短パンで走り去りながら真後ろを振り返る人の<眺め>

明け方、走りながら、後ろを振り返るひとを見た。 後ろというか、真後ろだ。
短パンから生えた2本足をものすごいスピードで回転させながら、首だけ真後ろを振り返った。
身体は前へ、いしきは真後ろへ。
たぶんぼくは生まれてから一度も、あんなふうに世界を眺めたことがない。

ていう話をかつてRT会議室で人にしたら、電車のボックスシート(進行方向とは逆向き側)に座ってる感じにちかいかもにゃふ。とゆわれた。
たしかにそんな感じにちかいのかもしれないけれど、あの短パンで走り去りながらも首だけ187ど真後ろを振り返った人の、あの<眺め>のダイナミズムに一ミリでも接近したいので(ぼくは首があんなに回らんので一生ムリです!)、すこしだけつけ足して置こう。

『電車のボックスシート(進行方向と逆向き)に腰掛けた地点から、短パンで走り去りながら真後ろを振り返る人の<眺め>に接近するための方法』

まず、にんげんは、掛けると見事に天地が反転する「逆さメガネ」なるモノを装着した状態でも、もちろんさいしょはまともに歩くことさえままなりませんが、次第に慣れてきて、やがて、世界が上下左右反転した状態。その状態がフツーになってきます。むしろそれでそのままで、違和感なくフツーの生活を送れるようにさえなってくる。これは環境に適応する能力とでもいいましょうか、生き物の感覚とはその身に多少の想定外の事態・出来事が起こっても生き延びられるよう、むしろいい加減に、いいようにゆえば"フレキシブル"に出来ているものです。

...その応用で。
あなたは颯爽と電車に飛び乗り、進行方向とは逆向き側のボックスシートにどっかと腰掛けて、ゆっくりと呼吸を整え、ピターーと目を閉じて...、ええとなんていうかこうムリヤリ後頭部に眼を持ってきて...(イメージで)、その"後ろ向きに座ったまま進行している状態"を、あたかも"前向きに座ってフツーに前へ進んでいる状態"として強引に認識(錯覚)し、慣らしましょう。
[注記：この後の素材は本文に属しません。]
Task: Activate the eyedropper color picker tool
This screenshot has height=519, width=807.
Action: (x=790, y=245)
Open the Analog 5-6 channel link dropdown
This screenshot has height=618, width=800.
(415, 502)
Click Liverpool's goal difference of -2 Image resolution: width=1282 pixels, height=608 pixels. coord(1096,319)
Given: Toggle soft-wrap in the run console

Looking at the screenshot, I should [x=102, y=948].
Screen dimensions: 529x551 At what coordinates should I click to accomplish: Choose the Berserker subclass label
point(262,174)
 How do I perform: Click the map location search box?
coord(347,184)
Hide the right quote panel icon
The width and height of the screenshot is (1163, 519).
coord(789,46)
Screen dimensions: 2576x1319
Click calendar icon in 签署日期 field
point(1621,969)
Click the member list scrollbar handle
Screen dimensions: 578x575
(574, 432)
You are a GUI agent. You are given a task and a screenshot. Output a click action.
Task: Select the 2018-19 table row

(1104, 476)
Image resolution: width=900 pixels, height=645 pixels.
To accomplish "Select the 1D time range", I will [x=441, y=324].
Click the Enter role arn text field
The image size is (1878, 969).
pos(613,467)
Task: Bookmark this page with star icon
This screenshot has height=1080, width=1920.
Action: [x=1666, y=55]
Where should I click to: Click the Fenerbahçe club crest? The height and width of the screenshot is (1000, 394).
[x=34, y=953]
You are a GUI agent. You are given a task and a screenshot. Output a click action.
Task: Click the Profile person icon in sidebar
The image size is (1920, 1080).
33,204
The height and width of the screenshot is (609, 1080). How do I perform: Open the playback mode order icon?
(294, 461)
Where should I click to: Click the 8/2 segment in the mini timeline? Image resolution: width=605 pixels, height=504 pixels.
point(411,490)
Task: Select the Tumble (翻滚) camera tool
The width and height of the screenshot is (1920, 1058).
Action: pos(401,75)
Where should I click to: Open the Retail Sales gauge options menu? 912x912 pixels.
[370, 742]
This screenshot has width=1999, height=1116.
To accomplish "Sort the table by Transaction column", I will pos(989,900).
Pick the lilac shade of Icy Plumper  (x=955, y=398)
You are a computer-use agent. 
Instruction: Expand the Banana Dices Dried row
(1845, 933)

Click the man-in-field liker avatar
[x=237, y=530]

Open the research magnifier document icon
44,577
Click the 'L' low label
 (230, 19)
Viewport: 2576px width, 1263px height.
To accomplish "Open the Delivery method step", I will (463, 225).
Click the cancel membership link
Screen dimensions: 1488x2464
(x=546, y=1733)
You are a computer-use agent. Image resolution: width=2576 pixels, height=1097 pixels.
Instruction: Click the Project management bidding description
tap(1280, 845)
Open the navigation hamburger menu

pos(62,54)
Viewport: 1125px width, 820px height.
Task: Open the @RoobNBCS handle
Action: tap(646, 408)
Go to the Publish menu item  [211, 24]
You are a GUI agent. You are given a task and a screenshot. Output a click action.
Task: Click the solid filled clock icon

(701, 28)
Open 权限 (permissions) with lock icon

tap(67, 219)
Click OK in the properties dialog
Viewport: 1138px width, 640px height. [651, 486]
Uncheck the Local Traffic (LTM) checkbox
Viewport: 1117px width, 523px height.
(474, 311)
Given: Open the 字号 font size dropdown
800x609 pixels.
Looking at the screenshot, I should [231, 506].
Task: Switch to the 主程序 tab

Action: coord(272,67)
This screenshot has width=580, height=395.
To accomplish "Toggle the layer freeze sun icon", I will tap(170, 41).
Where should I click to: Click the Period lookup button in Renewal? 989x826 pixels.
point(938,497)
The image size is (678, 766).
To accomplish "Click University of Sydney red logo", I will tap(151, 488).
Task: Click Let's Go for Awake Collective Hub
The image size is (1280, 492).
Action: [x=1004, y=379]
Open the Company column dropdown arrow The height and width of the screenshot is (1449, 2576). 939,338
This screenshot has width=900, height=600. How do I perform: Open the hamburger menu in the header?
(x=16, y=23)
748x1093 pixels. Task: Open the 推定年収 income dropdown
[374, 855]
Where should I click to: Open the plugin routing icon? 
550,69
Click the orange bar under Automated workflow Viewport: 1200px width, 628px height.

(チョコっと時間がかかるかもしれませんが、脳内で電車で○○!プレイ中のTV画面なんかを思い浮かべながら落ち着いてやれば大丈夫!)

次は、よく車やバイク大好きな人が「俺は風になる!」とか「俺は、車やバイクとひとつになる!」的な表現をしますが、
...その応用で。
電車の色褪せたボックスシートにちょこんと座したままにして、ムリヤリ、ド集中で、半ば強制的に、自己の身体感覚をひたすら拡張・延長して...、ガタピシと走行する巨大な電車と自己との一体化を試みましょう。

...........ハイ。

荒削りながら、これで準備は整いました。
さあ、あなたは身も心もさながら一路国府津駅めがけてパワフルに滑走する16両編成の......電車です!(モチロン真後ろに眼ぇ貼っつけて、しかもそれが前向きのつもりでナ!) 

そして。とつぜん、ぐあっと眼をひらく。

身体は前へ、いしきは真後ろへ....。


短パンで走り去りながら真後ろを振り返った人の<眺め>のダイナミズムを、むりやりシミュレートしてみました。